Posted on 23 Mar 2007 at 10:26

Around 100 people who slept overnight in London's Virgin Megastore to buy the first units of Sony's PlayStation 3 games console were rewarded with a free 46in HD TV set for their troubles.

While early demand for the long-awaited successor is expected to be high, the launch, some four months after the games console went on sale in the USA and Japan, did not generate the scrums that surrounded the sale of the first Nintendo Wii units in December.

Whether this is due to the PS3's price - in the region of £425, £260 more than the Wii - or to the fact that units are readily available around the country, while the Wii was in short supply, remains to be seen.

Certainly Sony will be hoping that PS3 does rather better than it did in the US after launch. In December it was outsold by both Wii and Microsoft's Xbox 360, though the biggest seller was the console that the PS3 was designed to supersede, the hugely successful PlayStation 2. Nothing much appears to have changed since, with PS3 languishing in 33rd place in Amazon's chart of best-selling games hardware. Figures from research firm NPD showed Nintendo selling three times as many consoles as Sony, which in turn sold half the number that Microsoft managed, prompting speculation among analysts that a price cut may be imminent.

Sony CEO Howard Stringer, for one, is well aware that the price will determine whether the console is a success, admitting in a television interview that 'if we fail, it is because we positioned PS3 as the Mercedes of the video game field'.

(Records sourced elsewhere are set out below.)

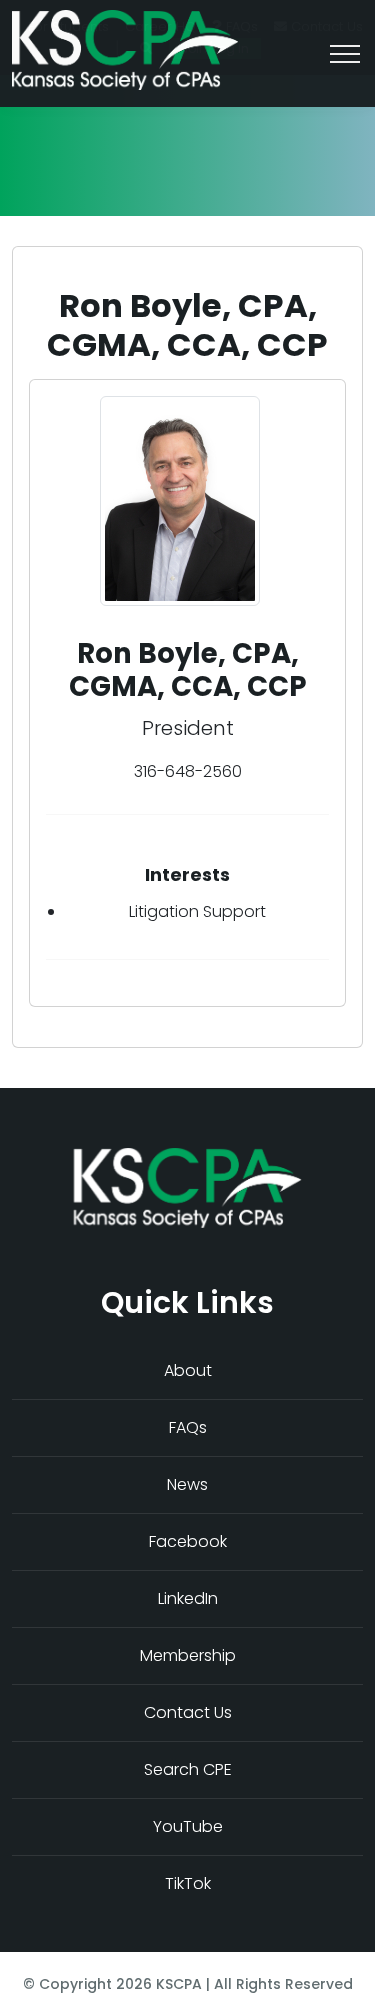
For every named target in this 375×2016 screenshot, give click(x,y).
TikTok (188, 1883)
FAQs (188, 1427)
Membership (188, 1655)
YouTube (188, 1826)
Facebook (188, 1541)
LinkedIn (188, 1598)
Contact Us (188, 1712)
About (188, 1370)
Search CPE (188, 1769)
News (187, 1484)
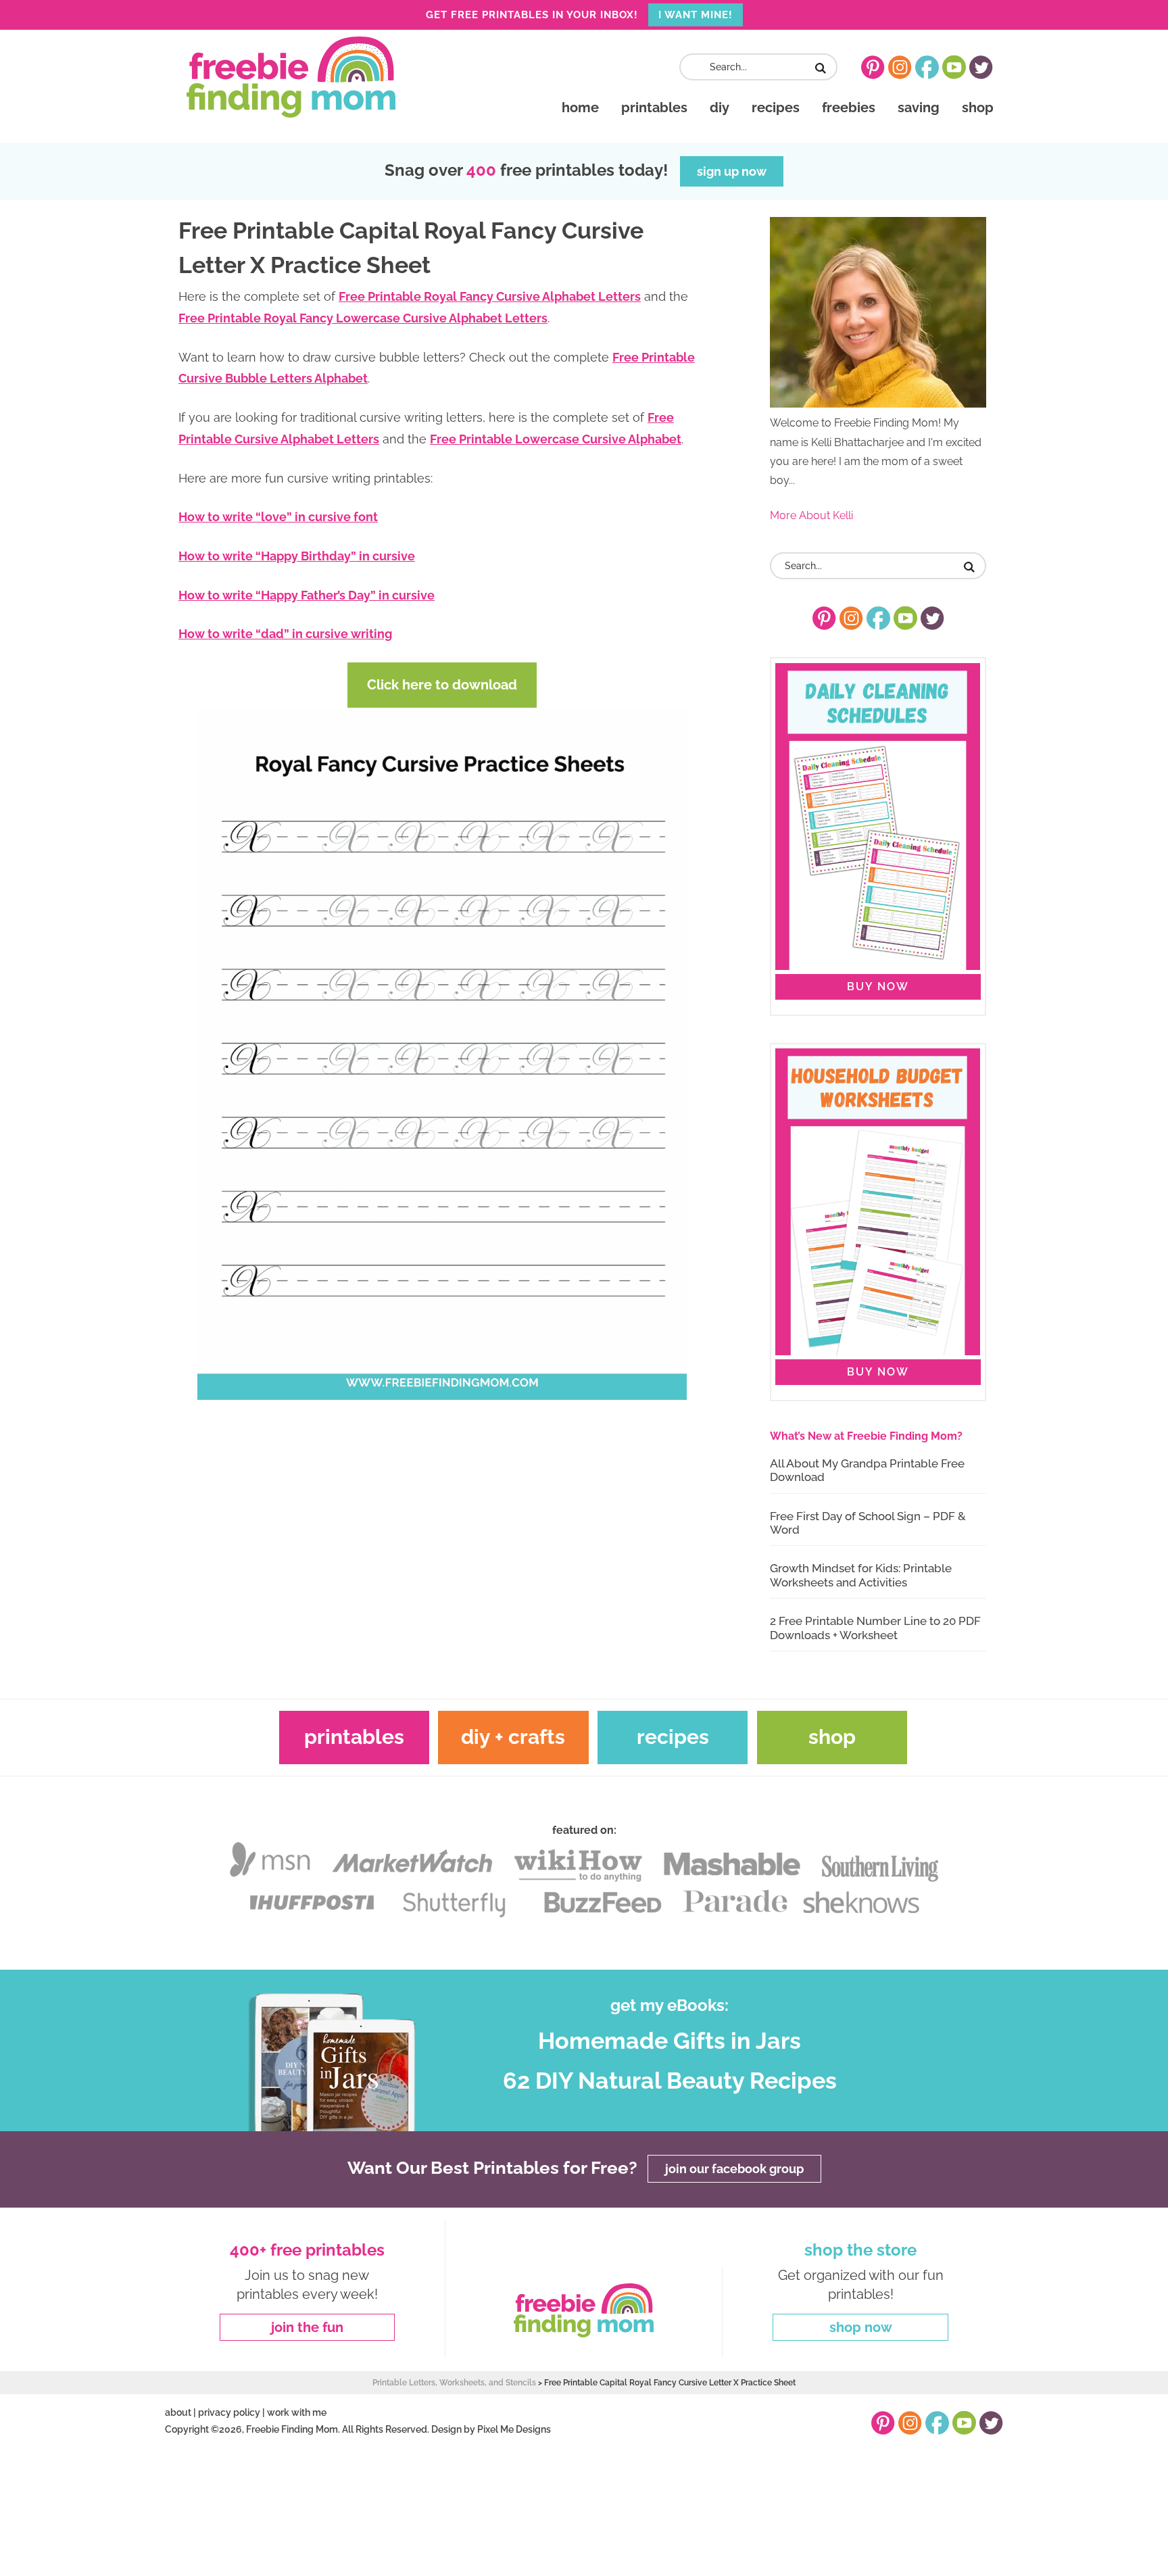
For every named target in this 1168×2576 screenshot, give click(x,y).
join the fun (307, 2327)
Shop (832, 1737)
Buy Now (878, 986)
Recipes (673, 1737)
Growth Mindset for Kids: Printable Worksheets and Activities (861, 1574)
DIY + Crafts (513, 1737)
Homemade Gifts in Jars (669, 2040)
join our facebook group (734, 2169)
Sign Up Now (731, 171)
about (178, 2412)
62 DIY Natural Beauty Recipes (670, 2081)
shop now (860, 2327)
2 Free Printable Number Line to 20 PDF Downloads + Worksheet (875, 1627)
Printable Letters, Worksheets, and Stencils (454, 2382)
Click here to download (442, 685)
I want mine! (695, 15)
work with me (296, 2412)
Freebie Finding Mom (290, 77)
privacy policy (229, 2412)
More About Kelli (811, 515)
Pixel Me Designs (514, 2429)
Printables (354, 1737)
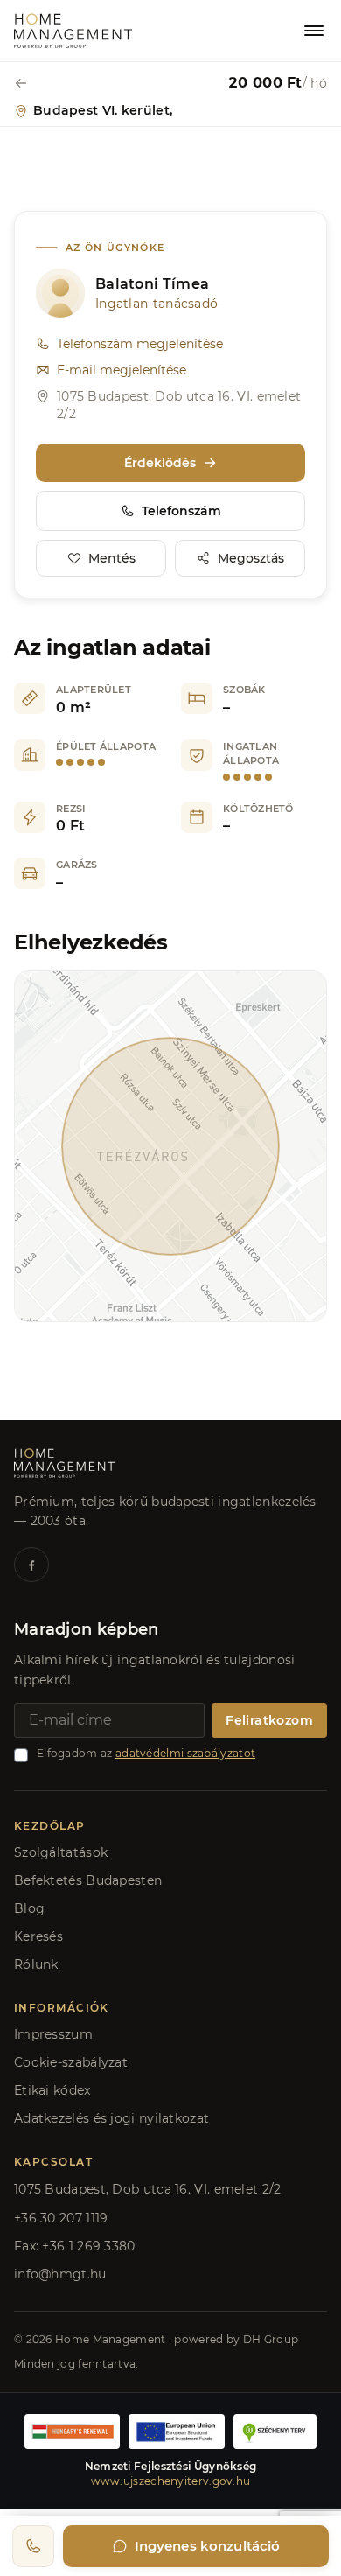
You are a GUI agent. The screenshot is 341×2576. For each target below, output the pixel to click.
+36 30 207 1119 (61, 2218)
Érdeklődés (160, 463)
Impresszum (53, 2034)
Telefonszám (181, 511)
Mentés (112, 558)
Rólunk (36, 1964)
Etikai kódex (52, 2090)
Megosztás (251, 558)
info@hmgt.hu (60, 2274)
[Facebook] (31, 1564)
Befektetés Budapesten (88, 1880)
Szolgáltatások (61, 1852)
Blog (29, 1908)
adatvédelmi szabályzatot (185, 1753)
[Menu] (314, 31)
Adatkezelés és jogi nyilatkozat (111, 2118)
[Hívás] (33, 2546)
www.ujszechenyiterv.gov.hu (171, 2481)
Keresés (38, 1936)
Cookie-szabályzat (71, 2062)
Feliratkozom (269, 1720)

Price aside, the PS3 is certainly packs a lot of power into its slim-line casing. At the heart of the machine is a 3.2Ghz Cell processor, especially developed in conjunction with IBM and Toshiba and capable of generating 218 gigaflops of floating point performance. That is coupled with a new 'Reality Synthesizer' graphics chip from Nvidia that throws up some impressive figures of its own: 80 shader operations per cycle; 154 billion shader operations per second; 51 billion dot products per second (when combined with CPU power); 128-bit pixel precision (for rendering scenes with high dynamic range imaging); 1.1 billion vertices per second; and a texture bandwidth of 47.5GB/sec.

The GPU supports high-definition video up to 1080p and in addition to a standard analogue video-out port, HDMI is provided for digital output to HD TVs.

Dolby 5.1 channel surround sound with digital-out is also on-board as are a host of networking and I/O options: Ethernet up to 1000BASE-T; 802.11b/g Wi-Fi; Bluetooth 2.0+EDR; six USB 2.0 ports and support for Memory Stick, SD and CompactFlash memory cards.

Also included is a Blu-ray drive, one feature that has contributed to the console's high price.

Sony is banking on PS3 to drive the adoption of Blu-ray as the successor to DVD, beating the rival HD DVD technology in the process. There is a feeling that its desire to recoup its investment in Blu-ray through PS3 sales may have more of an impact on console sales than it does on Blu-ray adoption. However recent research suggests that the opposite will be true and that eventually the demand for HD content will make the PS3's Blu-ray capabilities one of its main selling points.